Salzburger Nachrichten am 7. Juni 2006 - Bereich: Kultur
Konkurrenz für Disney

In Jerusalem soll eines der größten Trickfilmstudios der Welt entstehen. Mit Trick-Spezialist Ron Howard will Produzent Erel Margalit den globalen Markt erobern.

GIL YARONJERUSALEM (SN). Jesus, König David oder die Al-Aksa-Moschee: Das sind die ersten Assoziationen, die Jerusalem erregt. Andere sehen in der Stadt den Brennpunkt des Nahostkonflikts und denken an explodierende Busse. Sollte jedoch ein junger israelischer Unternehmer Erfolg haben, könnte die "heilige Stadt" für die nächste Generation gleichbedeutend mit Disney werden.
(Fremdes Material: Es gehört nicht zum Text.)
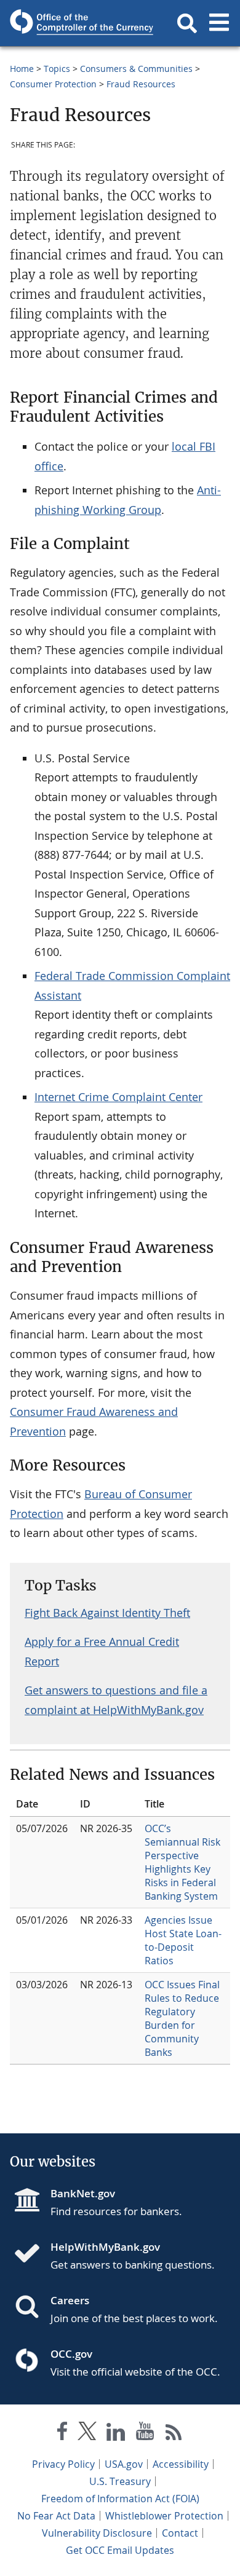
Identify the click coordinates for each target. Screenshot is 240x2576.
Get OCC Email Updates (120, 2550)
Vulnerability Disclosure (97, 2533)
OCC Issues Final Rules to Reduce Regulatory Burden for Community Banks (182, 2018)
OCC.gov (71, 2354)
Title (154, 1804)
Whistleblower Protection (164, 2516)
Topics (57, 68)
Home (22, 68)
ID (85, 1804)
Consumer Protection (53, 84)
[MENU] (219, 23)
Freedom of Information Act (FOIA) (120, 2498)
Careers (69, 2300)
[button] (187, 23)
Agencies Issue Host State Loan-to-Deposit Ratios (183, 1940)
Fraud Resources (140, 84)
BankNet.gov (82, 2193)
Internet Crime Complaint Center (118, 1096)
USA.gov (124, 2464)
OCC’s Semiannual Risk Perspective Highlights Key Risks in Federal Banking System (182, 1862)
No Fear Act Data (56, 2516)
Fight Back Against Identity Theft (107, 1612)
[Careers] (32, 2308)
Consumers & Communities (136, 68)
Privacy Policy (63, 2464)
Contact (180, 2533)
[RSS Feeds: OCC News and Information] (173, 2434)
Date (27, 1804)
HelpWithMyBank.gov (105, 2247)
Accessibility (181, 2464)
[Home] (32, 2254)
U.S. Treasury (120, 2481)
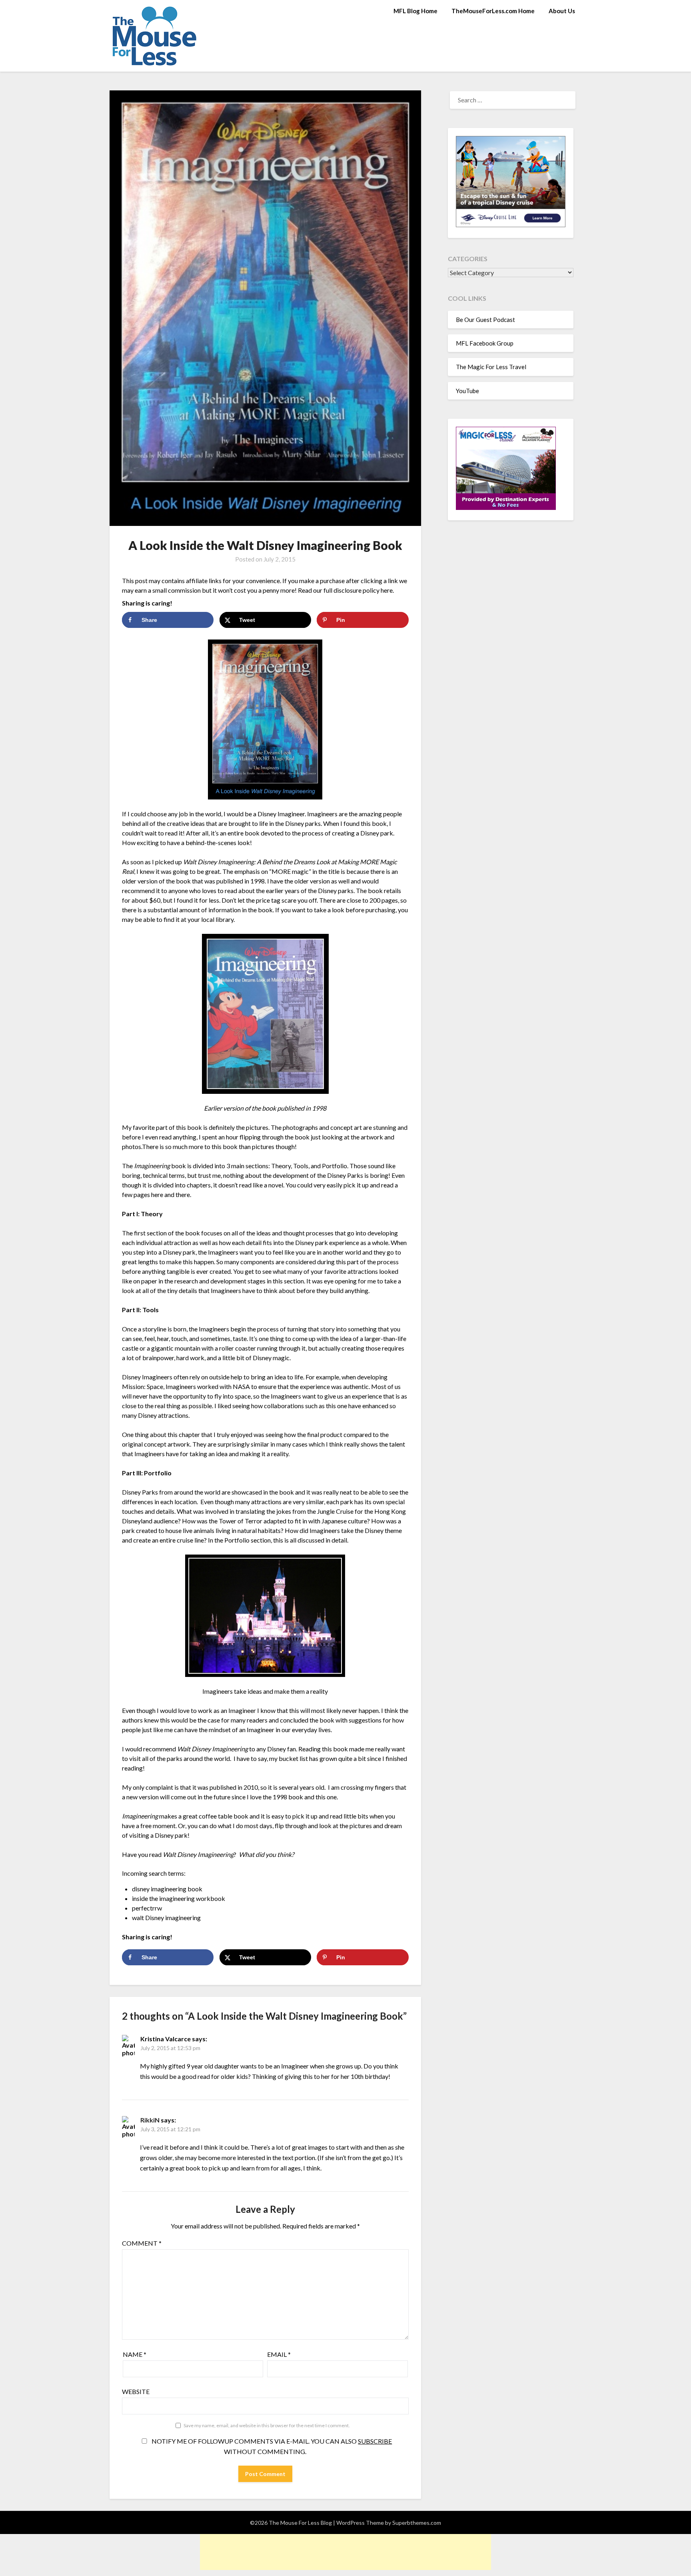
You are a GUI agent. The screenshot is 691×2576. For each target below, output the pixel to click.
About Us (562, 10)
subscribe (375, 2441)
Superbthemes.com (416, 2522)
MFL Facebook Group (484, 343)
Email (279, 2354)
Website (136, 2391)
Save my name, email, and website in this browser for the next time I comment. (267, 2425)
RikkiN (150, 2120)
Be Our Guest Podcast (485, 319)
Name (134, 2354)
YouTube (467, 390)
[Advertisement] (345, 2552)
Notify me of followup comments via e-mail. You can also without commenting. (271, 2446)
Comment (142, 2243)
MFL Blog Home (415, 10)
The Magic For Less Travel (491, 366)
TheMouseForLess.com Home (493, 10)
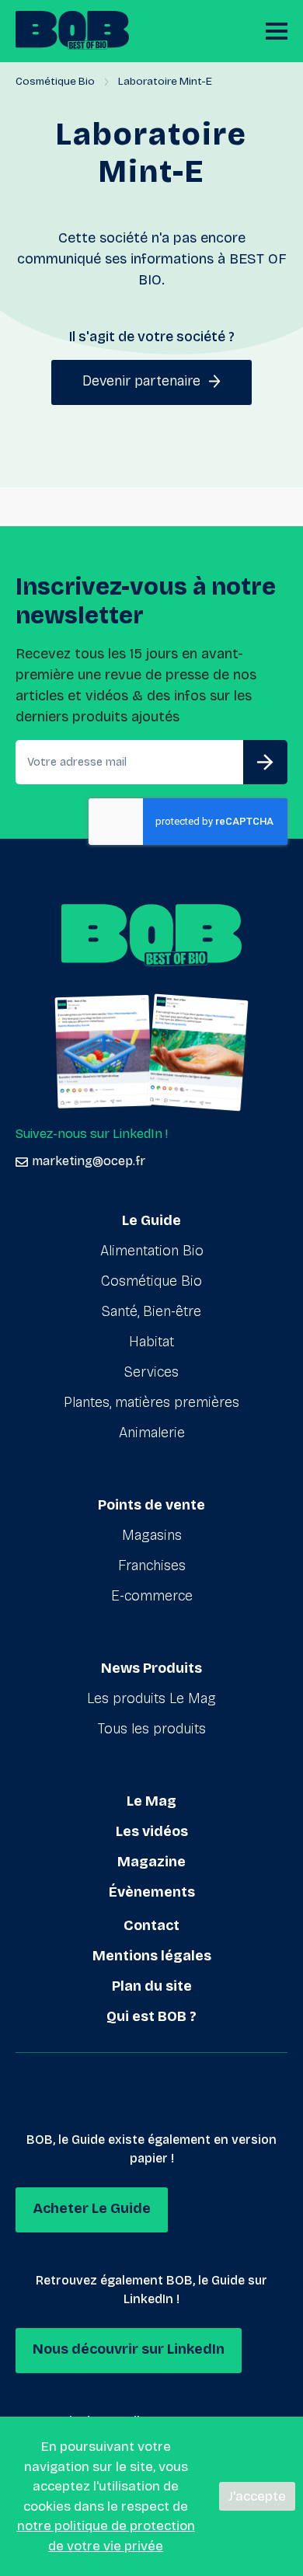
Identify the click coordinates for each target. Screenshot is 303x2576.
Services (151, 1371)
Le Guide (151, 1220)
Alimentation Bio (152, 1250)
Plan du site (152, 1986)
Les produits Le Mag (151, 1698)
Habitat (151, 1341)
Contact (151, 1925)
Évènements (152, 1892)
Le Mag (151, 1801)
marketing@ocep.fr (88, 1161)
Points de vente (151, 1504)
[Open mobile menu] (276, 31)
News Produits (151, 1668)
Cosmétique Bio (55, 81)
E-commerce (152, 1595)
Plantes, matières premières (151, 1402)
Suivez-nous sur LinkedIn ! (92, 1133)
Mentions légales (151, 1955)
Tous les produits (152, 1728)
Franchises (152, 1565)
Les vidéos (152, 1831)
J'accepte (257, 2496)
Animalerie (152, 1432)
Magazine (151, 1861)
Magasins (152, 1535)
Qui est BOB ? (151, 2016)
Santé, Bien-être (151, 1311)
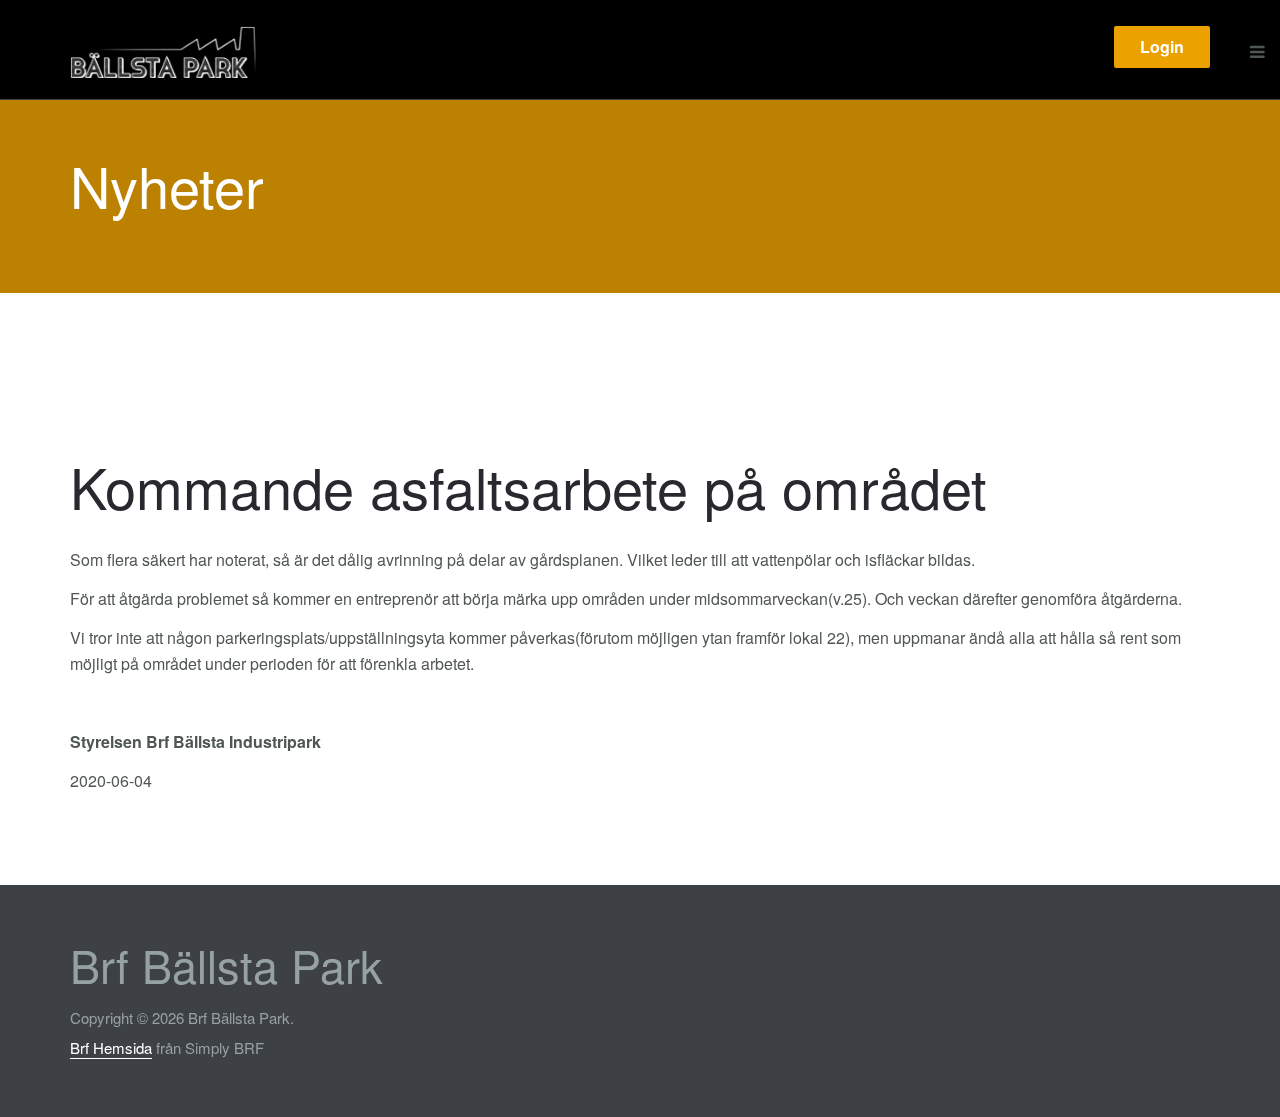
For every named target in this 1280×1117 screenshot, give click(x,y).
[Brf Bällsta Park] (213, 52)
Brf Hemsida (111, 1047)
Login (1162, 46)
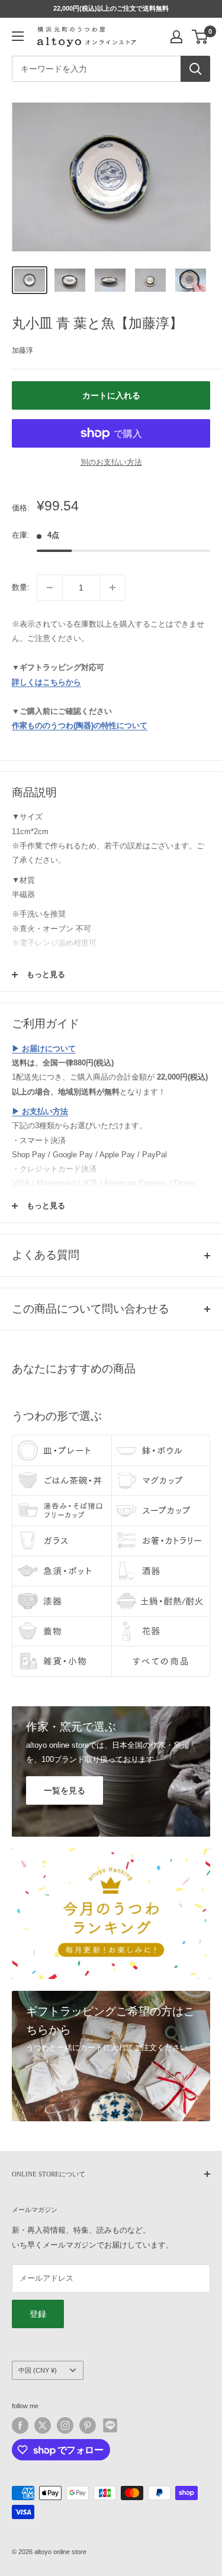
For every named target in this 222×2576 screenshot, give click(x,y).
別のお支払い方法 (111, 462)
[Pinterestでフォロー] (87, 2425)
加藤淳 (22, 350)
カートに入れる (111, 395)
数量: (21, 587)
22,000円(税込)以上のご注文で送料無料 (111, 8)
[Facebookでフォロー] (20, 2425)
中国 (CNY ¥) (37, 2370)
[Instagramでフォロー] (65, 2425)
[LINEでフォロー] (110, 2425)
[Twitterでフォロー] (42, 2425)
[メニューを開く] (18, 36)
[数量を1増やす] (112, 587)
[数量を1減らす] (49, 587)
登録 (38, 2314)
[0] (200, 37)
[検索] (195, 69)
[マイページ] (176, 36)
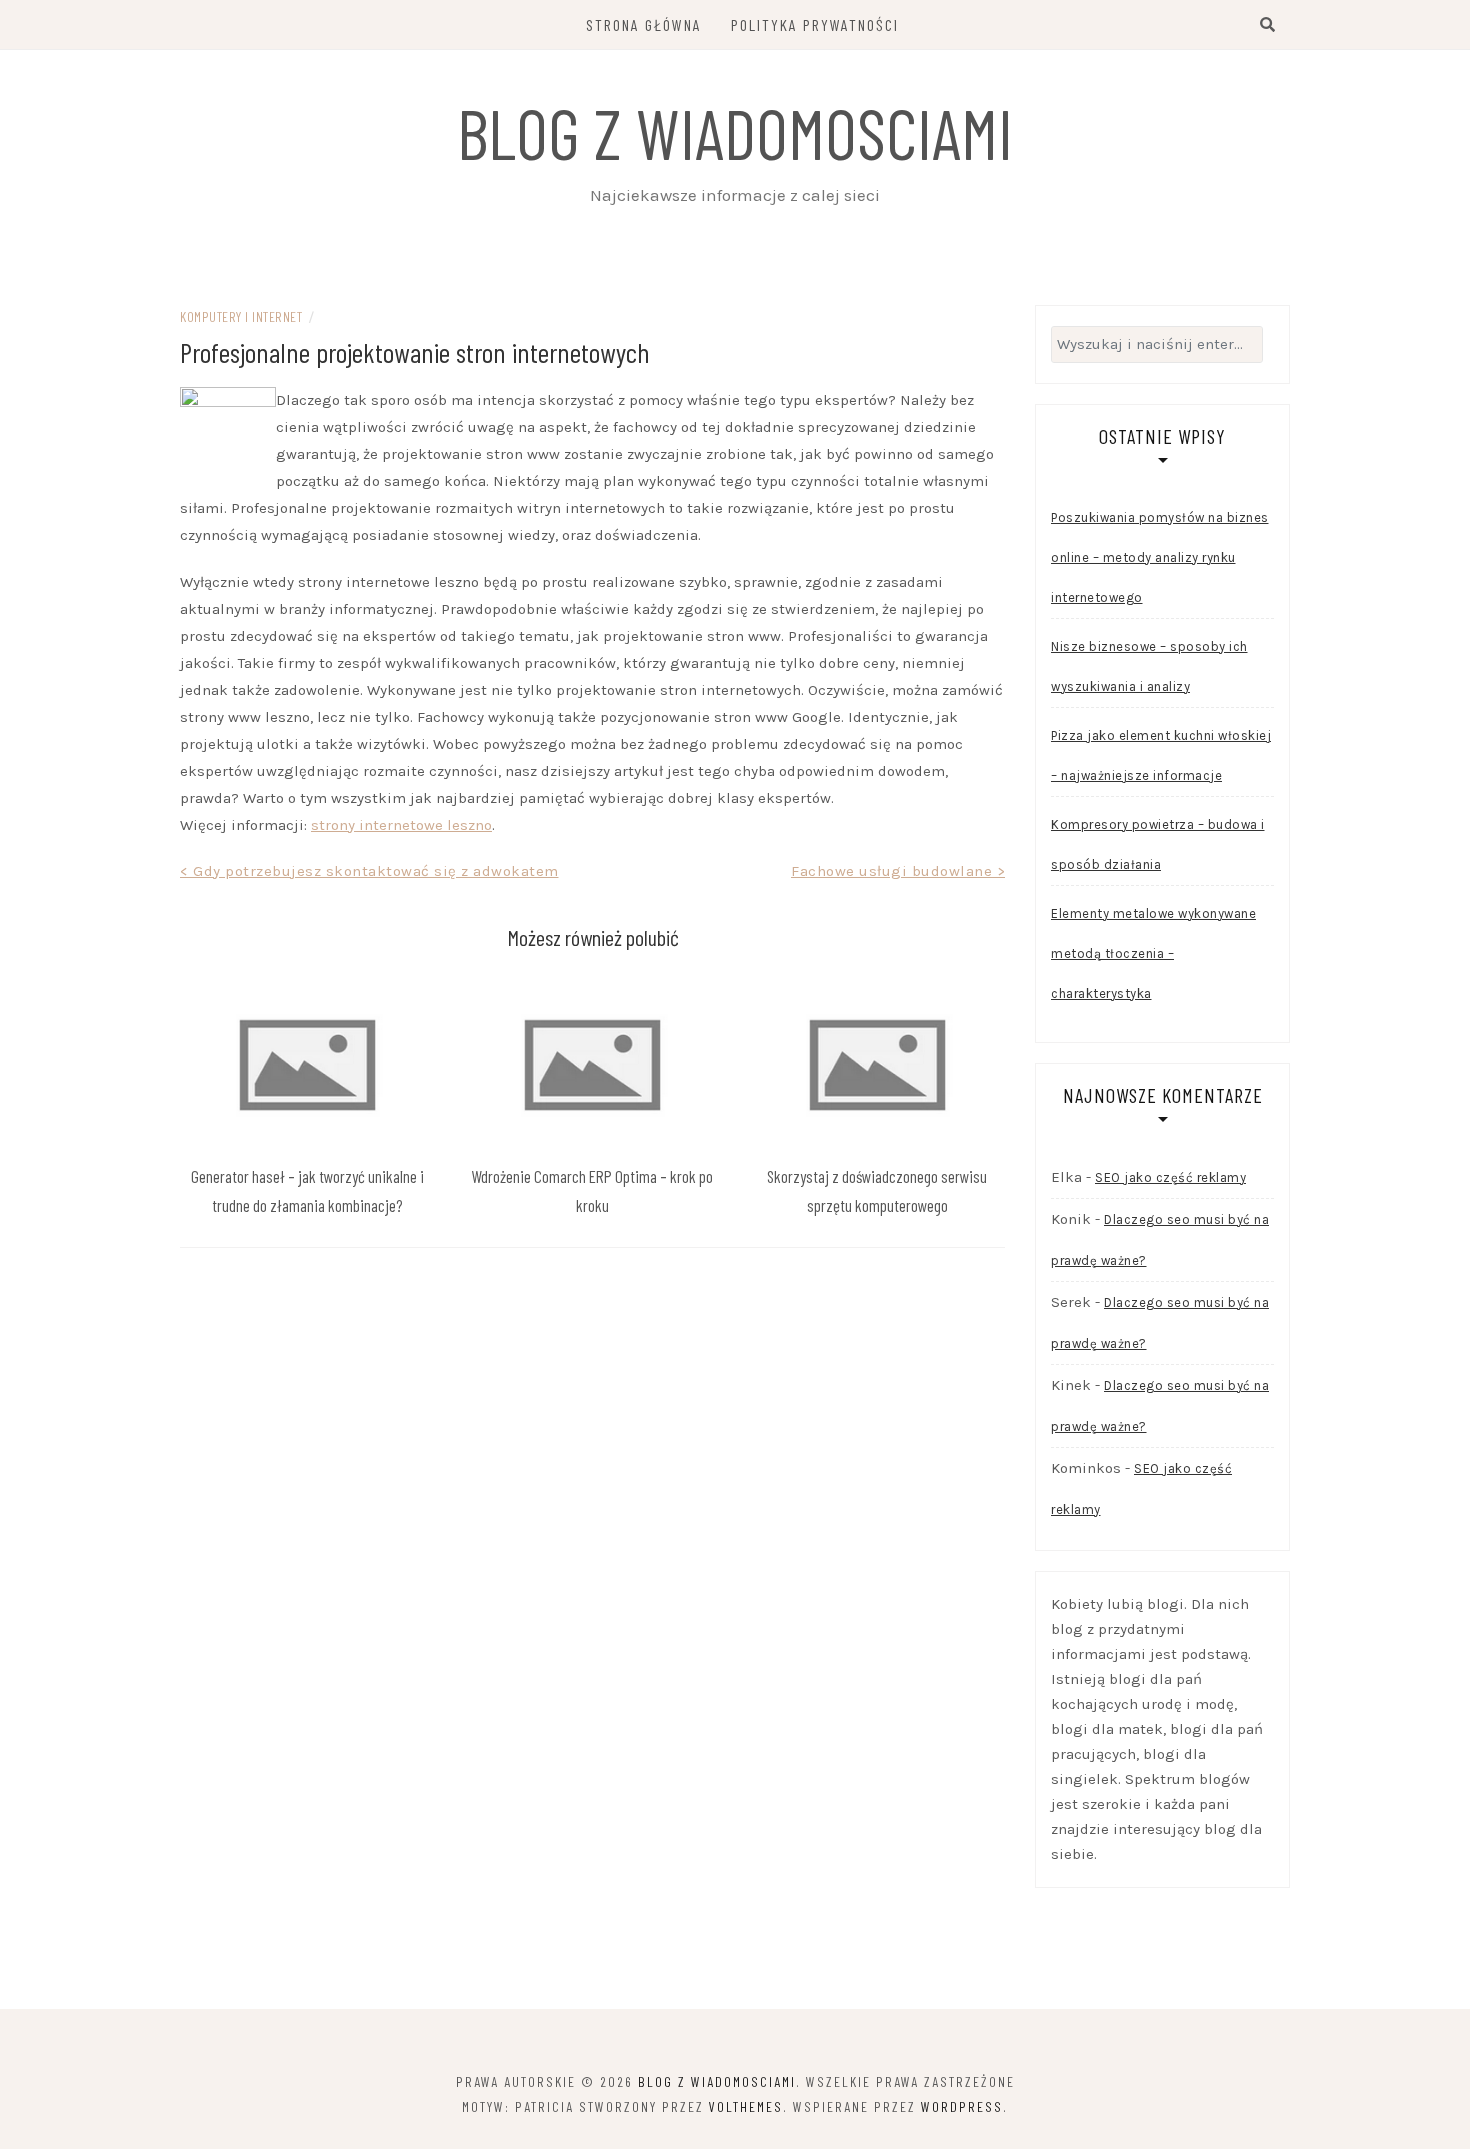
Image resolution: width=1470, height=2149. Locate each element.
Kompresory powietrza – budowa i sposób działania (1158, 844)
Erel Margalit will in den Bergen Judäas eines der größten Animationsstudios der Welt errichten.

"Animation Lab" soll das Studio heißen, das dieser Tage im Süden Jerusalems aus dem Boden gestampft wird. In einem High-Tech-Park haben Margalit und seine Investmentfirma JVP ihre Zelte aufgeschlagen. Biotechnologie- und Computerfirmen hinter glitzernden Glasfassaden machen hier aus dem biblischen Tal ein neues Silicon Valley.

In kaum einer Branche treffen modernste Technologie und uralte Traditionen so unmittelbar aufeinander wie im Zeichentrickfilm. Seit Beginn der Zeit erzählen sich Menschen Geschichten. Seitdem die Pixar Studios aber 1995 mit "Toy Story" die Welt des Zeichentrickfilms revolutionierten, erzählen Filmstudios ihre Geschichten nur noch mit Hilfe von High-Tech. CGI (Computer Generated Imaging) heißt der neue Standard, mit dem animierte Kinderfilme mit ungeheurer Rechenleistung heute produziert werden. "Deswegen glaube ich an Jerusalem", sagt Margalit. "Diese Stadt ist voller Widersprüche. Nirgendwo stoßen Geschichte und Moderne so aufeinander wie hier. Das erzeugt Kreativität, die ich nutzen will. In Israel existiert ein Übermaß an technologischem Wissen. Dieser Zwergstaat mit knapp sieben Millionen Einwohnern ist mit 120 Firmen am NASDAQ repräsentiert. Im Film werden wir Kreativität und technologisches Wissen zusammenbringen."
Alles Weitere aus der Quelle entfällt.